Con una inspiración clara en el videojuego Donkey Kong, Ralph es un tipo grandote y gruñón, de manos gigantes con las que destroza un bloque de viviendas, trasunto del gorila del arcade original, cuyo rival, en la película, es el sonriente y un tanto bobalicón Repara Félix Jr, que martillo en mano arregla los desperfectos de Ralph. Éste decide imprimir un giro a su vida y colarse en un juego ajeno en el que obtener el reconocimiento que se le niega en el suyo. Como quien tira la ficha de dominó que derriba el resto, el brote de rebeldía de Ralph amenaza el delicado ecosistema de otro juego, en este caso de carreras de coches, ambientado en un mundo de caramelos y golosinas. Y aquí, ay, es donde el tinglado se hunde…
Porque el arranque, estupendo, descarrila en este entorno de piruletas y chuches, niñitas pilotos, colorines y edulcorantes, el marco propicio para que Ralph, lejos de seguir con su loca carrera hacia adelante, en busca de convertirse en algo diferente, en aquello para lo que no ha sido diseñado, se recicla en niñera de una de esas corredoras infantiles, una renacuaja contestona con una peculiaridad: está proscrita y perseguida por ser un fallo de programación, una línea de código errónea. Resultado: el tosco Ralph se ablanda y el foco se desplaza hacia su relación con la niña, en una historia de redención, donde, más que salvar el día, y evitar la destrucción del videojuego, la idea de fondo es el sacrificio y el descubrimiento de que hay motivaciones en la vida más allá de las puramente egoístas. Y bla, bla, bla.
En último término se impone el sello Disney y su sempiterna manía de producir películas ñoñas. El final feliz es un peaje que uno acepta con resignación, pero apena imaginar lo que podría haber sido esta película con un espíritu más gamberro. Tan fácil como haber llevado la trama por otro derrotero. El rollo Candy, Candy es una tumba para una cinta que comienza de forma inmejorable, con el desfile de personajes míticos y hallazgos geniales, como esa reunión de malvados al más puro estilo “Alcohólicos Anónimos” donde Ralph se desahoga con sus colegas villanos.

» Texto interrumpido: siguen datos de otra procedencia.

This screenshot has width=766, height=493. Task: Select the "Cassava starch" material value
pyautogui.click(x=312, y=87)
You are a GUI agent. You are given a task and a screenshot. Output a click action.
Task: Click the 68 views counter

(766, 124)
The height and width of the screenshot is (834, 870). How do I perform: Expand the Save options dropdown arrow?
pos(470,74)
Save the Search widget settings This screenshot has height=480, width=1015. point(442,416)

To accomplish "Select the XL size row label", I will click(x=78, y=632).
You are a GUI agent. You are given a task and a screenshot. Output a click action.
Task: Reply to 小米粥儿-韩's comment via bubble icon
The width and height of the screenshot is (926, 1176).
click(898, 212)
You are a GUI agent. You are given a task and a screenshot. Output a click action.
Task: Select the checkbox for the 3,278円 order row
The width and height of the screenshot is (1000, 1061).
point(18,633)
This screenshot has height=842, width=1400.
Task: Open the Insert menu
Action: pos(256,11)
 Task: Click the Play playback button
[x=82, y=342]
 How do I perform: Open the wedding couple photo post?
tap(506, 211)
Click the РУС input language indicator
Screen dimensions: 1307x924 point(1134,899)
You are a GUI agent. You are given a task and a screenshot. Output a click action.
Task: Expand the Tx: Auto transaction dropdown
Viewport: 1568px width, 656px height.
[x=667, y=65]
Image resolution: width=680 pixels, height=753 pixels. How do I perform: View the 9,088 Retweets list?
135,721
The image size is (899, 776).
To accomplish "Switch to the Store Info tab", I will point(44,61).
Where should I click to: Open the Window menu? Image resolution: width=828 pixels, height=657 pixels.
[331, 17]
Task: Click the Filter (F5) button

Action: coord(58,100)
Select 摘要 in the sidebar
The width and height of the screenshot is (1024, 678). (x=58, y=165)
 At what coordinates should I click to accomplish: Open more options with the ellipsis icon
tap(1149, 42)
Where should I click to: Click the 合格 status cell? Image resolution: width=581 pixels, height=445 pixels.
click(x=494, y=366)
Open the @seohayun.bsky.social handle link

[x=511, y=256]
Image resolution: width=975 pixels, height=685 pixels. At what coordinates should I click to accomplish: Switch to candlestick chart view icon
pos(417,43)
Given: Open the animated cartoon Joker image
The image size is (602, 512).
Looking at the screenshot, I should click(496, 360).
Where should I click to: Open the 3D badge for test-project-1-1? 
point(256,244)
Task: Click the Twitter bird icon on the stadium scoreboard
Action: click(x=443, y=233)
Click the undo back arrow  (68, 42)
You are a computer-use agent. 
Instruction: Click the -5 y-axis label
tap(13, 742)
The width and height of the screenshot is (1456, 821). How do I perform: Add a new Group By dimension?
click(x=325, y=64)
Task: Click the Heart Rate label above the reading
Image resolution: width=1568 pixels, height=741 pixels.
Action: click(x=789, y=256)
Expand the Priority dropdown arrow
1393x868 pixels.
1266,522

El poso final se resume en: qué lástima, con la estupenda película que podría haber sido… Y no deja de sorprenderme la buena acogida entre la crítica y el público adulto, cuando claramente es un filme que solo los más pequeños podrán gozar a espuertas.
Veredicto: 6,5
Lo mejor: El arranque.
Lo peor: El exceso de almíbar, azúcar y otros edulcorantes.